Was ist falsch daran, in einzelnen Staaten abzustimmen?
Die zweite Frage ist, wann man eine Abstimmung macht. Wenn Entscheidungen nach jahrelangen Vorbereitungen umgesetzt werden – oder bevor man einen solchen Prozess startet? Außerdem muss sichergestellt werden, dass den Wählern klar ist, worüber sie abstimmen. Die Schweiz kümmert sich darum sehr sorgfältig, für das Referendum in den Niederlanden kann man das nicht behaupten.
Gehen wir ihre Punkte Schritt für Schritt durch. Zunächst noch mal zur Frage, ob einzelne Länder über EU-Abkommen abstimmen sollen ...

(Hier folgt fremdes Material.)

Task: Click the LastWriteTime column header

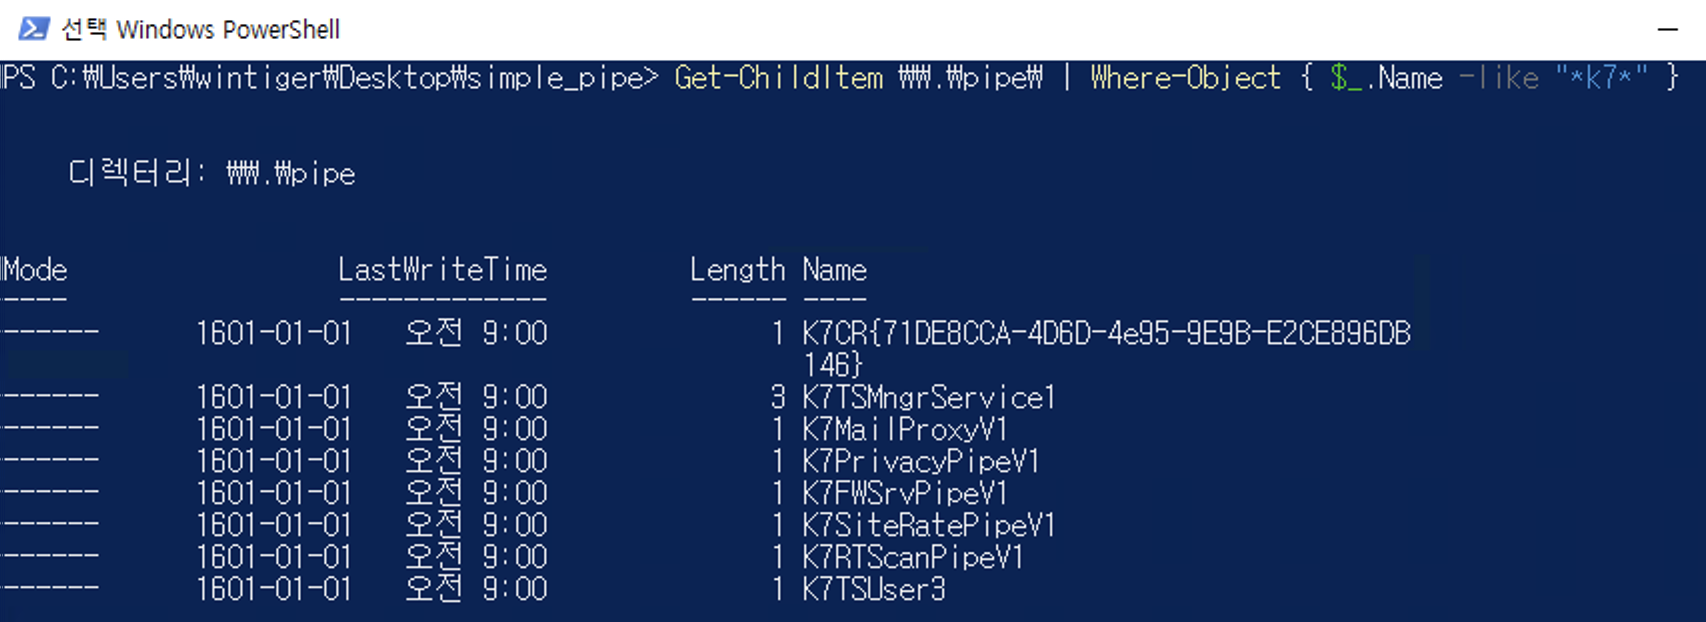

Ich bin dagegen. Wenn sich die Türkei zum Beispiel doch wieder besser entwickelt und irgendwann nach langen Verhandlungen die Entscheidung fällt, sie in die EU aufzunehmen – soll der Beitrittsprozess dann in einer einzelnen Nation angehalten werden können?
Führt man stattdessen eine EU-weite Volksabstimmung durch …
Wenn, dann muss man europaweit abstimmen. Sonst schafft man zwei Klassen von Bürgern. Für mich stellt sich auch darüber hinaus die Frage, wie sich die repräsentative Demokratie zu Elementen der direkten Demokratie verhält. Ich glaube nicht daran, dass durch Volksabstimmungen in der EU automatisch alles besser wird.
Gehen wir dennoch einmal ihr Szenario durch: Die Bürger stimmen europaweit über einen Türkei-Beitritt ab und europaweit …
Ich habe das anders gesagt. Wenn man Volksabstimmungen zu europäischen Themen will, dann müssen die europäisch sein. Und ich habe nur das Beispiel Türkei als ein mögliches genannt.
Ich möchte meine Frage trotzdem beenden: Gäbe es in so einer Volksabstimmung europaweit eine Mehrheit für den Beitritt, in einzelnen Ländern aber eine Mehrheit dagegen, dann …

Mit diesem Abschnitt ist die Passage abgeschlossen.